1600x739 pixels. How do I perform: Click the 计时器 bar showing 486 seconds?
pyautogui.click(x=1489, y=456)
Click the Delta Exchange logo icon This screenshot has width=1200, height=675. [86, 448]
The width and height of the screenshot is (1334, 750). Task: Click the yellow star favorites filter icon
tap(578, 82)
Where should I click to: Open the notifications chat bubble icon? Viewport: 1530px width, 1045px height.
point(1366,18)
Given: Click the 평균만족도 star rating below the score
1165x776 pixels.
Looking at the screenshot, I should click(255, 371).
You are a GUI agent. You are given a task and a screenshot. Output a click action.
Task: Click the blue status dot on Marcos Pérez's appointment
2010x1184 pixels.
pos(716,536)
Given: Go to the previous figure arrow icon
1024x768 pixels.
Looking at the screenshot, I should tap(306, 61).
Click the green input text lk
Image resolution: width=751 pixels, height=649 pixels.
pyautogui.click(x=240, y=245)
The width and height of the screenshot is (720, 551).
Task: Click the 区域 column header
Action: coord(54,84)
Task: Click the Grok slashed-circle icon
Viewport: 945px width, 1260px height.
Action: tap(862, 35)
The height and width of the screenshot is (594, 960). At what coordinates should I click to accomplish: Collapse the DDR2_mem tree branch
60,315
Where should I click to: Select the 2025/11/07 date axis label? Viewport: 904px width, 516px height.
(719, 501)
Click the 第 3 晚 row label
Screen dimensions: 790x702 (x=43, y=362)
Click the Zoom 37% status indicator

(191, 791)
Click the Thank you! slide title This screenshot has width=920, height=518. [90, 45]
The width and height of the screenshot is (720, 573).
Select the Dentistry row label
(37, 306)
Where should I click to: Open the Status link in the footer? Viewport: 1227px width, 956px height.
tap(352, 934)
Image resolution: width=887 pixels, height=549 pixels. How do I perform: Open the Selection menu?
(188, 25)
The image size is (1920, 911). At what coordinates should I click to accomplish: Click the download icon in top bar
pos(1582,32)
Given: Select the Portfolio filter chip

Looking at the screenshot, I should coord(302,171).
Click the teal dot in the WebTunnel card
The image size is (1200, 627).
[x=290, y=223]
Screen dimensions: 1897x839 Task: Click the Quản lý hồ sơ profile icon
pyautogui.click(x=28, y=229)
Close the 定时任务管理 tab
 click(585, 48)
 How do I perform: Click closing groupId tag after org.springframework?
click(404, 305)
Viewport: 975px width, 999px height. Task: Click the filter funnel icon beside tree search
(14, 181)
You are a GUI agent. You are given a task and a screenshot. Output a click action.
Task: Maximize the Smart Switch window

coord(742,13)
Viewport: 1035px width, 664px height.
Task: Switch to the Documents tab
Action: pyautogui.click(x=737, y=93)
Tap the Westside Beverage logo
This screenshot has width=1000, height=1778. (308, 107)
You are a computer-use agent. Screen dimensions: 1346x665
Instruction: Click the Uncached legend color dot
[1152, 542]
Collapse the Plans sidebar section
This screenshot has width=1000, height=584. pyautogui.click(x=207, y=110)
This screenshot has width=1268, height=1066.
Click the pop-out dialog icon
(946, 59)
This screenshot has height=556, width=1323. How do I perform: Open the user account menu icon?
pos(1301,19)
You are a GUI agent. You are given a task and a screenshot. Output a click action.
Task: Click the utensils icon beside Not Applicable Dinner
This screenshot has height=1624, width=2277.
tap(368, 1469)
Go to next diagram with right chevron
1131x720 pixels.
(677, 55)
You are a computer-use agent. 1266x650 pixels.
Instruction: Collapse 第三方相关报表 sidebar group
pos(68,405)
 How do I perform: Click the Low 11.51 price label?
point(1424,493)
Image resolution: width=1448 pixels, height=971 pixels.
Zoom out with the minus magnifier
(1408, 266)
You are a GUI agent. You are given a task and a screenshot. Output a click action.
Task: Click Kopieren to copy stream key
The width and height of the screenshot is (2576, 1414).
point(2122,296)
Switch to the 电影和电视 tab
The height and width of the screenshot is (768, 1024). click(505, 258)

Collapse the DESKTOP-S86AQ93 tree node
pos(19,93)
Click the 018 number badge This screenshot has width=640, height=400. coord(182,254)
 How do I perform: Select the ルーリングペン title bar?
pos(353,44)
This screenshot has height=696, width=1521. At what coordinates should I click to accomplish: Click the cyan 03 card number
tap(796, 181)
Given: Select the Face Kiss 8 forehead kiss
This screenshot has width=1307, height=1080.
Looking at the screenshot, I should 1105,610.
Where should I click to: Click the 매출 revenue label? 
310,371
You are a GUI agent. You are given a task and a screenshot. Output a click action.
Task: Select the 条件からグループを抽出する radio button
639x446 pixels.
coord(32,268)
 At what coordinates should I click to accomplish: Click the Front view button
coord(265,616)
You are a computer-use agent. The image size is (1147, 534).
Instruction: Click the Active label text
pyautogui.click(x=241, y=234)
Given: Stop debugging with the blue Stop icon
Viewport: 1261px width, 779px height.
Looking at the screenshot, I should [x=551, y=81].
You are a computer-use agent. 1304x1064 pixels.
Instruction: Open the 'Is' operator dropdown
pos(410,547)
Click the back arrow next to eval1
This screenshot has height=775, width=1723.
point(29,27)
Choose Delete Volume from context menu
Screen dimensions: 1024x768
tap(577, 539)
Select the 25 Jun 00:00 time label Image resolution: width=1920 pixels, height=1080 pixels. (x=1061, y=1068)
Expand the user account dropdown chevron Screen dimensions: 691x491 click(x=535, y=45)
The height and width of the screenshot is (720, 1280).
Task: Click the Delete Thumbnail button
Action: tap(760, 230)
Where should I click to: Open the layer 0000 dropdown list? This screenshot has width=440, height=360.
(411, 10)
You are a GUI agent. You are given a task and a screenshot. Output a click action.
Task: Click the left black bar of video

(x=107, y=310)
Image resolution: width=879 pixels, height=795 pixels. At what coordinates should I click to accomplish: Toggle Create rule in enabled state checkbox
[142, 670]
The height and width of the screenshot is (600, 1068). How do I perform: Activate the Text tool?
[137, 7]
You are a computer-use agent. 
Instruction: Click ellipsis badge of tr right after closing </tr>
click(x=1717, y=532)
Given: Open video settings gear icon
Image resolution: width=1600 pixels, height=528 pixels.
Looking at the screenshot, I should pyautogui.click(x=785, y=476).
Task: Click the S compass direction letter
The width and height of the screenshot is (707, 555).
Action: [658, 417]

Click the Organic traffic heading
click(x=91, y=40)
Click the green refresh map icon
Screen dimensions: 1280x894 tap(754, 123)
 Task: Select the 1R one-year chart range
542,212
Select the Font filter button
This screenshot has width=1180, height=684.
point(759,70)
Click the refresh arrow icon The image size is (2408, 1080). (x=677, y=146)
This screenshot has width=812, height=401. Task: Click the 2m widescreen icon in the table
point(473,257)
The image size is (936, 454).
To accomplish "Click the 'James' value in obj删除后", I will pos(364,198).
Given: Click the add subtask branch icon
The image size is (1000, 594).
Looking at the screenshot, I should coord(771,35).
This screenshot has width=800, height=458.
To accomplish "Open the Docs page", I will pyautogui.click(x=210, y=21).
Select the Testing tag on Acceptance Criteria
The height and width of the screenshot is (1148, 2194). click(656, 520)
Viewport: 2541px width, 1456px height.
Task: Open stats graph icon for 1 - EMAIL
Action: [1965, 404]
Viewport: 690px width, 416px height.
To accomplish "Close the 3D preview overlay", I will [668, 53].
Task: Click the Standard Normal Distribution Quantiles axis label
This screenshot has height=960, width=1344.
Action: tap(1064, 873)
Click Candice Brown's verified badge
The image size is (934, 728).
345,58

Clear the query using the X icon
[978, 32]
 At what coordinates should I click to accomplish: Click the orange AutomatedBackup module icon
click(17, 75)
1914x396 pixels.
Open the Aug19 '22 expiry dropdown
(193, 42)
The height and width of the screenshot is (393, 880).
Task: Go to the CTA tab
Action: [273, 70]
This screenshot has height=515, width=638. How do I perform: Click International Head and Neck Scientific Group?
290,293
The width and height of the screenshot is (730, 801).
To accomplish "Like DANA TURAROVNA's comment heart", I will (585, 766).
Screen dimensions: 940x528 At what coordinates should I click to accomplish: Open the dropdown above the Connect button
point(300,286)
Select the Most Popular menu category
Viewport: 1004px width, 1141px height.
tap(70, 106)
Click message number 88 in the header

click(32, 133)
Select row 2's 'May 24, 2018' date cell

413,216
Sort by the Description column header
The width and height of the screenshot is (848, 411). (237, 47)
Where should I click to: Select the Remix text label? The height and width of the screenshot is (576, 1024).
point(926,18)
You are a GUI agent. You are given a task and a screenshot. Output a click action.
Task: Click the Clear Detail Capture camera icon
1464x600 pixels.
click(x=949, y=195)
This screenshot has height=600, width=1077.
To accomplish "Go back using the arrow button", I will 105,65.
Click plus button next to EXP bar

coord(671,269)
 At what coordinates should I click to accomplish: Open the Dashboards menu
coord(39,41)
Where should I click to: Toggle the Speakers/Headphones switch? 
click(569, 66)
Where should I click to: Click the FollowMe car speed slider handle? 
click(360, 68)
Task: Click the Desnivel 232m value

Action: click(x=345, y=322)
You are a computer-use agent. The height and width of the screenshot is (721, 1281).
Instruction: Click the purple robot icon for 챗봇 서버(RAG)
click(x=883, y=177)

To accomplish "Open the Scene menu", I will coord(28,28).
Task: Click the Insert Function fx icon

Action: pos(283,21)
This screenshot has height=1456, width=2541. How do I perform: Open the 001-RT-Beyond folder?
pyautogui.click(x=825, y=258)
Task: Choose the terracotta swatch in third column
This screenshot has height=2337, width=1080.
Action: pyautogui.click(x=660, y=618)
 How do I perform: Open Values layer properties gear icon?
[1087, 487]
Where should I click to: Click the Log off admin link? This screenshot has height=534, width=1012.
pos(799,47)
※
YOUR TASK -
Starting at the line above that contains "Click the 018", repeat each line exactly up to and including the line that contains "Given: Stop debugging with the blue Stop icon", and stop there.

RESPONSE AREA -
Click the 018 number badge This screenshot has width=640, height=400. coord(182,254)
 How do I perform: Select the ルーリングペン title bar?
pos(353,44)
This screenshot has height=696, width=1521. At what coordinates should I click to accomplish: Click the cyan 03 card number
tap(796, 181)
Given: Select the Face Kiss 8 forehead kiss
This screenshot has width=1307, height=1080.
Looking at the screenshot, I should 1105,610.
Where should I click to: Click the 매출 revenue label? 
310,371
You are a GUI agent. You are given a task and a screenshot. Output a click action.
Task: Select the 条件からグループを抽出する radio button
639x446 pixels.
coord(32,268)
 At what coordinates should I click to accomplish: Click the Front view button
coord(265,616)
You are a computer-use agent. The image size is (1147, 534).
Instruction: Click the Active label text
pyautogui.click(x=241, y=234)
Given: Stop debugging with the blue Stop icon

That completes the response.